È sensibilmente aumentato anche il numero di persone portatrici di handicap non tanto fisici quanto psichici (l’1,85% rispetto allo 0,55% del 2007): «spesso sono persone in cura presso il SIM, considerate autonome, ma incapaci di gestire la propria vita».
Il dato che meglio descrive la situazione economico-sociale riguarda l’utenza distribuita per classe d’età: il 22% tra i 19 ed i 34 anni ed il 42% tra i 35 ed i 55 anni. I primi sono coloro che, provenendo da situazioni sociali o famigliari difficili, non riescono a trovare un lavoro e a integrarsi nella comunità, i secondi lamentano un reddito insufficiente (il 25%) rispetto alle normali esigenze: «a volte, non riescono a fronteggiare le spese di carattere ordinario legate alla gestione dell’economia famigliare, anche perché incapaci di rinunciare al superfluo».
È evidente che il problema maggiore è la precarietà o la mancanza assoluta di lavoro, che colpisce giovani e adulti, creando disagi e insicurezze. Sono uomini di mezza età che, in cassa integrazione o licenziati, si accontentano di lavori saltuari, magari anche malpagati o sottopagati. «È il lavoro la gravità più importante, contro cui si resta impotenti. Di fronte ad una richiesta di lavoro a tempo pieno del 22,26% solo nel 2% dei casi siamo riusciti a intervenire. Occorre trovare delle soluzioni efficaci e non temporanee, ottenere una collaborazione con gli enti comunali, fino ad ora latente, ed intensificare quella con le associazioni molfettesi di volontariato».

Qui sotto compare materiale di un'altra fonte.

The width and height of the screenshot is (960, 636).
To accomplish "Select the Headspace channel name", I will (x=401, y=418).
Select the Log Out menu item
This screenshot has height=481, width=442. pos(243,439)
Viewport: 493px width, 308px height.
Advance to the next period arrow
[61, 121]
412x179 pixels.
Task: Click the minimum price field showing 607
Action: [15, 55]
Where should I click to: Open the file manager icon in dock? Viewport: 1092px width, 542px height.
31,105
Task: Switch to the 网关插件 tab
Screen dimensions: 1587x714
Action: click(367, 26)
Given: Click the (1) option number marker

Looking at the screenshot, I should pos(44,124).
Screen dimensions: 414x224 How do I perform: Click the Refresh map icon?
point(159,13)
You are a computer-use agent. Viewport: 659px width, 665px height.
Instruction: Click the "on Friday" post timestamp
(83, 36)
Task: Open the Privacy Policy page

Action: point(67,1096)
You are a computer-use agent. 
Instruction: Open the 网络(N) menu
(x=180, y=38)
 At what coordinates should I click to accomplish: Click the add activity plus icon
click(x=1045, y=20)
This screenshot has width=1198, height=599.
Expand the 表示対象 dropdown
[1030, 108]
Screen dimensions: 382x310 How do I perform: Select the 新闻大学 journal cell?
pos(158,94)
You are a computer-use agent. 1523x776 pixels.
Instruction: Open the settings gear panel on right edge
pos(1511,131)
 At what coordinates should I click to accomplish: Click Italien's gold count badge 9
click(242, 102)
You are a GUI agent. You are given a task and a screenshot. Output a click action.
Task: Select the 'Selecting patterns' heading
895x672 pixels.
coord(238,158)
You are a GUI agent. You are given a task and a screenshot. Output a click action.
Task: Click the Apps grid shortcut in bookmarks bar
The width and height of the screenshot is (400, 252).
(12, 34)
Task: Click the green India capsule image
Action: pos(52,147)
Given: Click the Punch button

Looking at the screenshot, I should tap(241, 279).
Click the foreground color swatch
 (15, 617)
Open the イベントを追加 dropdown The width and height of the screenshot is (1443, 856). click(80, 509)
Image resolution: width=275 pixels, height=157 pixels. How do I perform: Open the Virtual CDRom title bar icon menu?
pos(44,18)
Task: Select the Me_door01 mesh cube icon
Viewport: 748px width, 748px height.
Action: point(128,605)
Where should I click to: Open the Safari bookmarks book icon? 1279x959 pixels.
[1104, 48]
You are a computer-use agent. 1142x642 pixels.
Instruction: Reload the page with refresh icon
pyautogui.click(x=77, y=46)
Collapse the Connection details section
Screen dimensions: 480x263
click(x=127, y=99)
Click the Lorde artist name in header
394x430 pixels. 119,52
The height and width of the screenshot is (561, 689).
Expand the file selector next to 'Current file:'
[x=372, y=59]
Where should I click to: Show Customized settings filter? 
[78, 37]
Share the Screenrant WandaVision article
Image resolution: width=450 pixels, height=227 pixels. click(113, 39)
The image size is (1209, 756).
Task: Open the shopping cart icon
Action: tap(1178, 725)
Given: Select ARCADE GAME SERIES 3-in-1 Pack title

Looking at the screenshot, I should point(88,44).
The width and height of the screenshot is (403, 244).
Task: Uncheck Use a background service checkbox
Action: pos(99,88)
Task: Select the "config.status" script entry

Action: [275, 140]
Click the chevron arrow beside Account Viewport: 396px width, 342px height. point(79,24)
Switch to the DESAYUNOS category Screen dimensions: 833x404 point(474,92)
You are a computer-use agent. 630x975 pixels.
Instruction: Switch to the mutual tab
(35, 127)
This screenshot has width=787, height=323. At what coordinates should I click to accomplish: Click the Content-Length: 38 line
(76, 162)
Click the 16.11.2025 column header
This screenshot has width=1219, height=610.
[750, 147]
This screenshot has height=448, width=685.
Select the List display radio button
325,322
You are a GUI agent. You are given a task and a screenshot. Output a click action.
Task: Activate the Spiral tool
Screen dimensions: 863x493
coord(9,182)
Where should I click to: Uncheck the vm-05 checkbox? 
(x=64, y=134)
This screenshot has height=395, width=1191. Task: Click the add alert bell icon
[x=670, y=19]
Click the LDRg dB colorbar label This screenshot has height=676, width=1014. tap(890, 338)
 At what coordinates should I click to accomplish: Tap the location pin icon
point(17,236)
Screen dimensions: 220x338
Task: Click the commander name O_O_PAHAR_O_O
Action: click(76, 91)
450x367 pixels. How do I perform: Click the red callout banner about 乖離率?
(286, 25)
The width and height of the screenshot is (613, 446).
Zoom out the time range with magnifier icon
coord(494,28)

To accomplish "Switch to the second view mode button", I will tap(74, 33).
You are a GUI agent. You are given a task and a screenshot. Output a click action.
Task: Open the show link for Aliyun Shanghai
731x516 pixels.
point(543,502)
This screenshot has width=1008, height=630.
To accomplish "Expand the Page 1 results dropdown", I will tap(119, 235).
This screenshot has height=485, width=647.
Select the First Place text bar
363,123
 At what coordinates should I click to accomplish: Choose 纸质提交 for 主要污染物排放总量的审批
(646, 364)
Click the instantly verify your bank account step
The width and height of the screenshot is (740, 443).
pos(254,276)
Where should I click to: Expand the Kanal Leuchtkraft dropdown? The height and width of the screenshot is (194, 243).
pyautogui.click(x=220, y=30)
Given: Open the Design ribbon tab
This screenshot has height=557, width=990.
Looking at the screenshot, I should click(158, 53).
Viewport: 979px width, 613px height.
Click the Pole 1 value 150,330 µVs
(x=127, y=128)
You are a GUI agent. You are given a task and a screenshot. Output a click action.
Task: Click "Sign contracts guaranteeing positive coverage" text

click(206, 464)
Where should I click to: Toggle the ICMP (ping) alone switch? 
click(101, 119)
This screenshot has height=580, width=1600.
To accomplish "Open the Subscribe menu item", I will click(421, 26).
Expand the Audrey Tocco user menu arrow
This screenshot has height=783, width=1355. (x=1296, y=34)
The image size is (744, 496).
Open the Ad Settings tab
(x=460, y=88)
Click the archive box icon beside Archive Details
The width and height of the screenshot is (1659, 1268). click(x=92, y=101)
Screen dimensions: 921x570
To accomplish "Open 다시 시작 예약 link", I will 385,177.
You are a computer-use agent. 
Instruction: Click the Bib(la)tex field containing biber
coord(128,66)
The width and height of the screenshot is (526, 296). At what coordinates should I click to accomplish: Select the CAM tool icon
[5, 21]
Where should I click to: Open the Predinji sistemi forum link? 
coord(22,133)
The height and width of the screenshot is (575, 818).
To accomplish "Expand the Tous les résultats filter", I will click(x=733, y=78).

Eppure, il governo Berlusconi non manca mai di mostrarsi ottimista, di presentare una Italia uscita dalla crisi con successo. La crisi continua, invece, a mietere le sue vittime alla base della piramide sociale: è il popolo che soffre e che dovrà affrontare, da solo, un tasso di disoccupazione che nel 2010 sarà del 10,5% (dati OCSE). Nessuno, però, ancora lo rende pubblico a tutta l’Italia.